= G-Day =

Series of events held by Google

G-Day is a series of large-scale events held by Google in Latin America, Middle East, Africa and India for developers, tech enthusiasts and entrepreneurs. It started as a part of the G-Africa Initiative that was expanded to Latin America countries in 2012. These events typically lasted for two days, split into the developer day (for developers and technology enthusiasts) and the business day (for entrepreneurs) with the aim of showing them how to leverage Google tools in taking advantage of the opportunities offered by the Internet and mobile.

==Occurrences==
It has been held seventeen times to date:
- G-Bangladesh 2014 (GDayX): April 12 in Dhaka,.
- G-Ghana 2014: Feb 18–19 in Accra, Ghana.
- G-Delhi 2012: Sep 13–14 in Delhi, India.
- G-Mumbai 2012: Sep 6–7 in Mumbai, India.
- G-Hyderabad 2012: Aug 21–22 in Hyderabad, India.
- G-Bangalore 2012: Aug 2–3 in Bangalore, India.
- G-Chennai 2012: Jul 19–20 in Chennai, India.
- G-Morocco 2012: Jun 7–8 in Mohammedia, Morocco.
- G-Côte d'Ivoire 2012: May 14–15 in Abidjan, Côte d'Ivoire.
- G-Senegal 2012: May 9–10 in Dakar, Senegal.
- G-México 2012: Apr 27 in Mexico City, Mexico.
- G-Saudi Arabia 2012: Mar 24–25 in Jeddah, Saudi Arabia.
- G-Ghana 2012: Mar 19–20 in Accra, Ghana.
- G-Nigeria 2012: Mar 15–16 in Lagos, Nigeria.
- G-Ethiopia 2012: Feb 7–8 in Addis Ababa, Ethiopia.

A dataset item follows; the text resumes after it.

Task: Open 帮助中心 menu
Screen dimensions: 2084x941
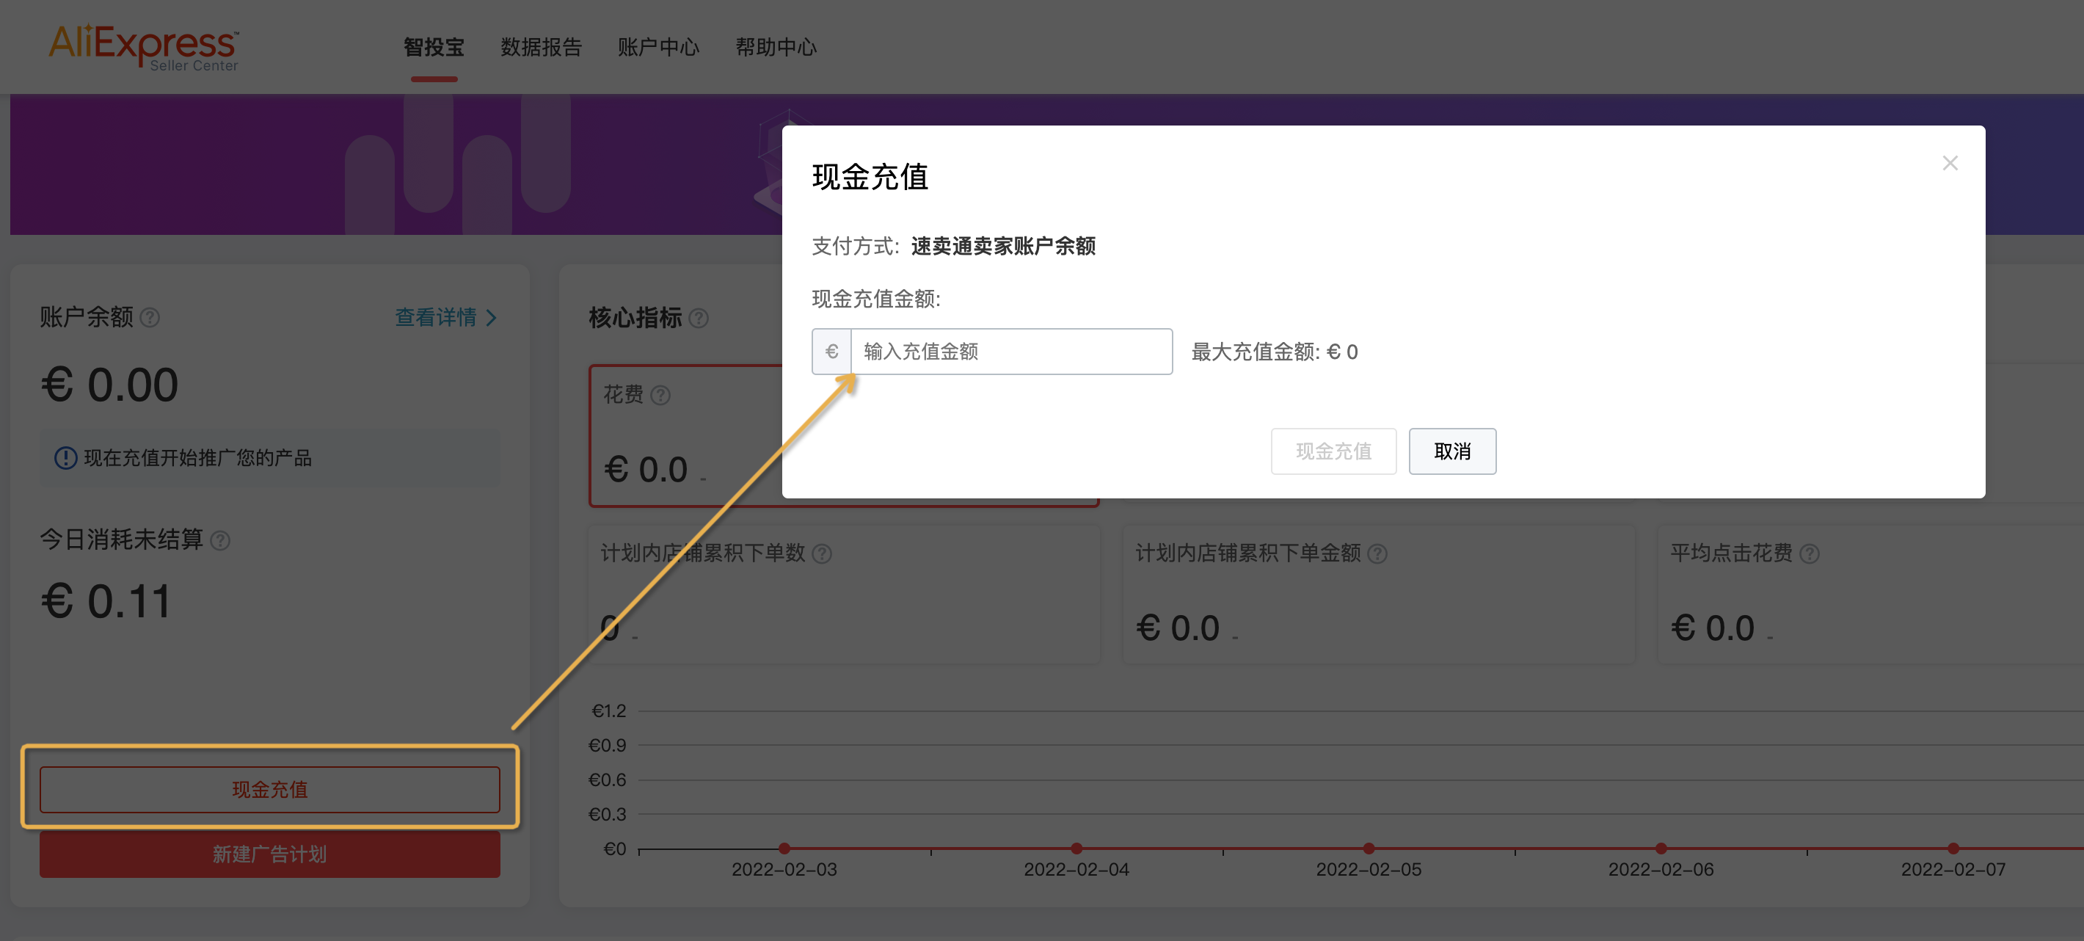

- G-Tanzania 2012: Feb 2–3 in Dar es Salaam, Tanzania.
- G-Angola 2011: Nov 8–9 in Luanda, Angola.
- G-South Africa 2011: Nov 3–4 in Johannesburg, South Africa.

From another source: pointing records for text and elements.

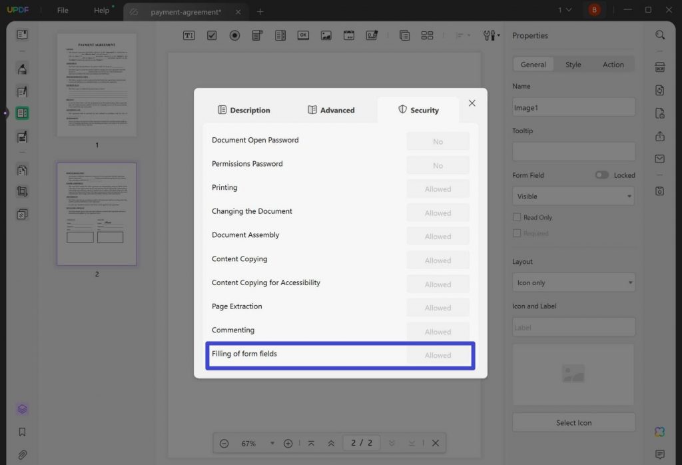Open the OCR tool in right sidebar

660,67

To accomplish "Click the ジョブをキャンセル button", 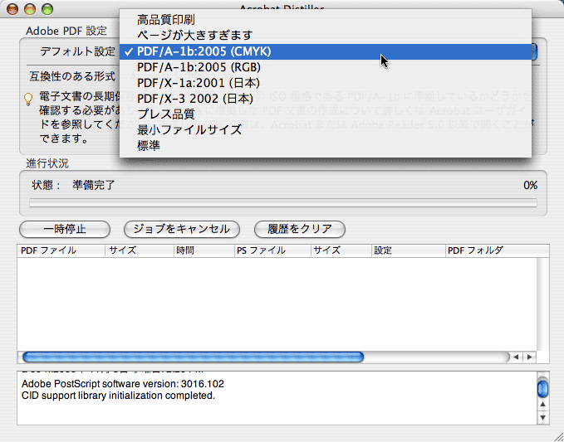I will click(x=181, y=229).

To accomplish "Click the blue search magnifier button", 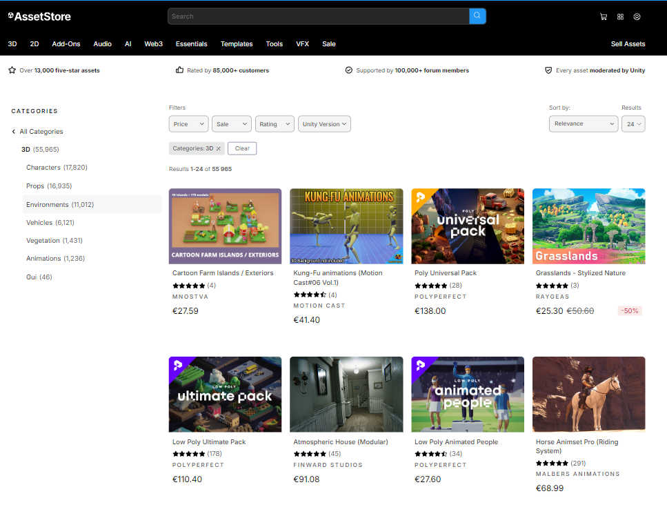I will point(477,16).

- G-Kenya 2011: Sep in Nairobi, Kenia.
- G-Uganda 2011: Sep in Kampala, Uganda.
- G-Cameroon 2011: Jun 15–16 in Douala, Cameroon.
- G-Nigeria 2011: May 3–4 in Lagos, Nigeria.
- G-Ghana 2011: Apr 28–29 in Accra, Ghana.
- G-Senegal 2011: Feb 21–22 in Dakar, Senegal.
- G-South Africa 2010: in Cape Town, South Africa.
- G-Uganda 2010: in Kampala, Uganda.
- G-Kenya 2010: in Nairobi, Kenia.
- G-Ghana 2010: in Ghana.
- G-Nigeria 2010: Feb 18–20 in Lagos, Nigeria.
- G-Egypt 2010: Dec 9–11 in Cairo, Egypt.
- G-Sénégal 2009: Nov 20–21 in Dakar, Senegal.
- G-Mauritius 2009: Sep 3–4 in Mauritius.